Monday, July 7, 2008

The B-List: LIKE CAMPING, ONLY CROWDED

Since you're reading this, you'll surmise that I survived the Fourth of July weekend at the Grandbuggles' lake house. Better known in my internal dialogue as Place Of 1,000 Ways My Children Might Die, Or Simply Make Me Miserable.

Here's a tally of the most notable happenings:
  • I wore a swimsuit. Not as underwear, which is routine for me at the beach - but without camouflage. And not just any swimsuit, but the one Bugglehubby bought me for our Caribbean vacation (where NO ONE knew me). Apparently my butt has grown since last September. I couldn't manage to tug the thing down over my cheeks without showing cleavage. Isn't that "in," these days?

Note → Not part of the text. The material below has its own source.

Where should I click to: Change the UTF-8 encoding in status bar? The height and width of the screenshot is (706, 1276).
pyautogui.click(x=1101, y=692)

  • Buggleboy slept soundly in the pack and play. Thoughts of the sleeping situation (four bedrooms for seventeen adults and kids) were giving me high anxiety for days. But he was content as could be, if a bit sweaty. Worried he might discover how to climb out of the playpen, I left only the window at the far end of the room open. I decided that stuffy air was preferable to my child plummeting through the screen onto the pine-needle -blanketed forest floor below.

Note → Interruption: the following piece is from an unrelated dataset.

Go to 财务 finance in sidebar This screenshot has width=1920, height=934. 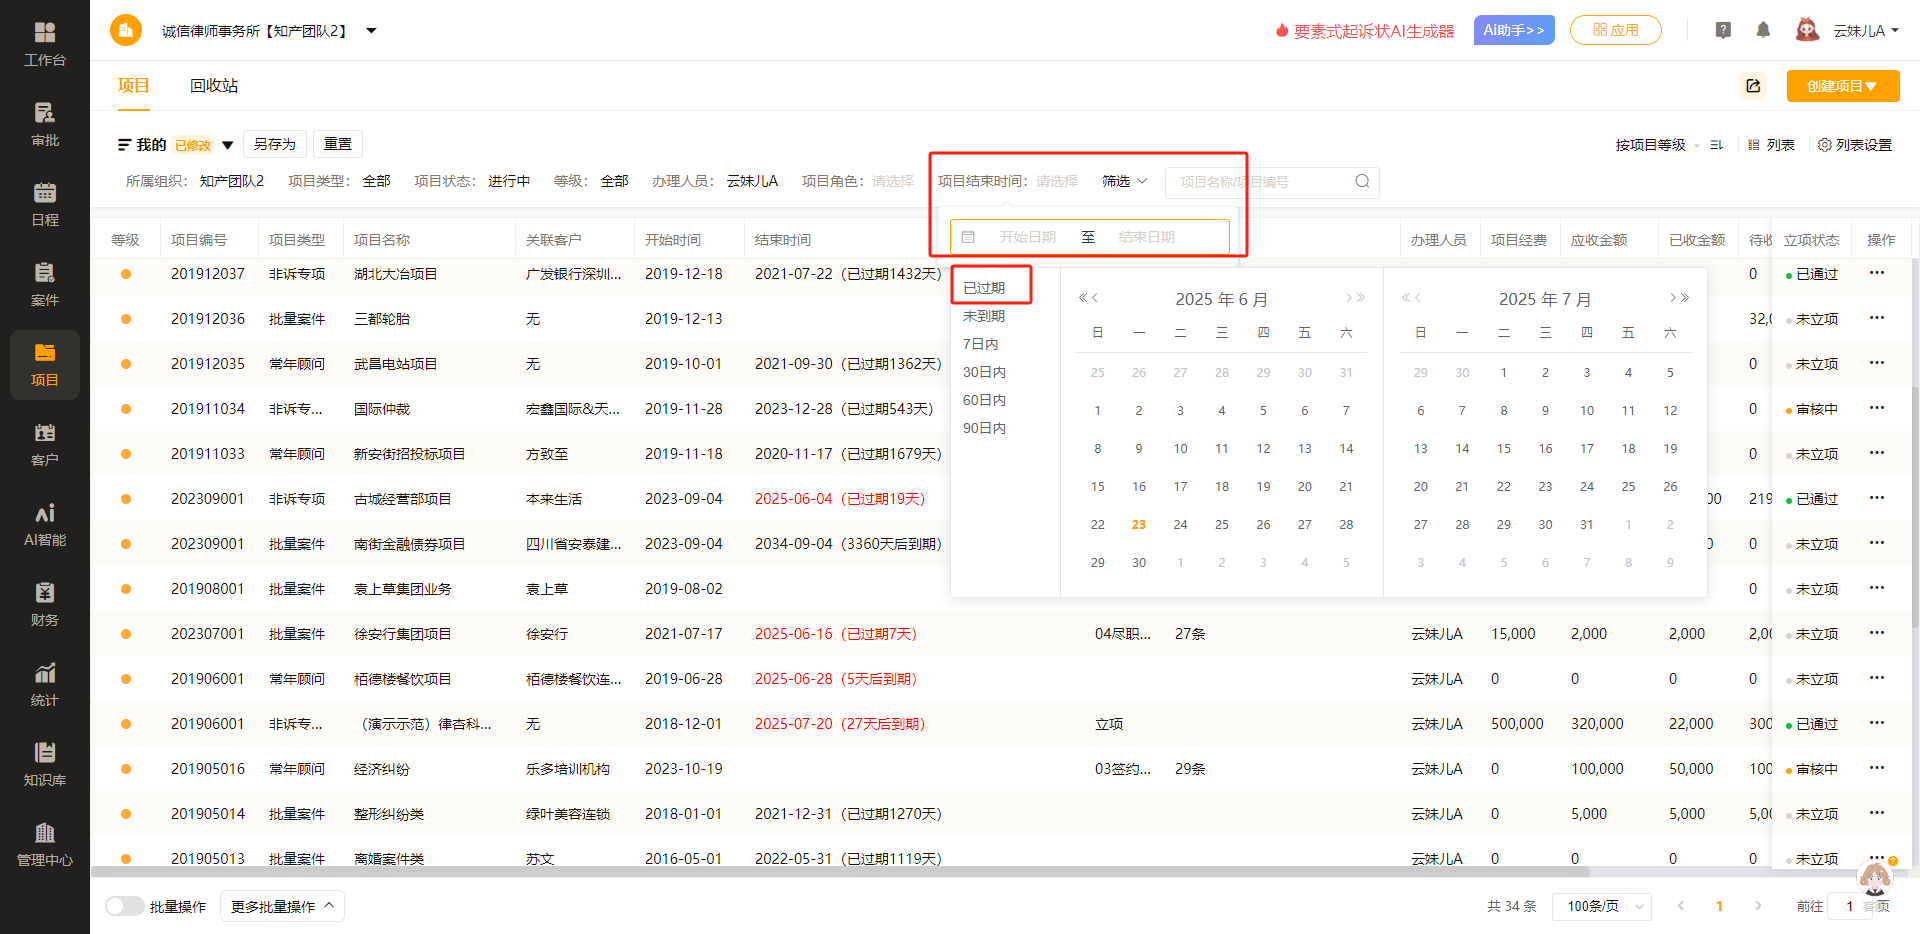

  • No one was struck by a car as we crossed the street to the lake. Last year my niece was nearly hit. This year her little sister scraped up both knees trying to bolt across. I realized that the drivers who don't stop or even slow down when they see three adults trying to wrangle a wagon, two coolers, four beach bags and six little kids across a windy mountain road with no sidewalks are probably thinking the same thing I'm thinking: What are you, some kind of moron?

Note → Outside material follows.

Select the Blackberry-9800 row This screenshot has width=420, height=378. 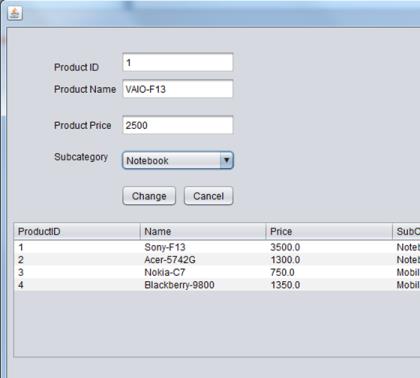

  • I only uttered "I'd so much rather be at home right now" two times. After one of which Buggledaddy actually stepped in and removed the screaming child gripping my kneecaps.
  • Bugglegirl slept down at the dock. In a pack and play, without sedatives, surrounded by cousins playing. This is the kid who chased me around the airport from midnight to four-thirty in the morning when we were snowed in. Who hasn't slept in a stroller since she was six months old. Can mountain air be bottled?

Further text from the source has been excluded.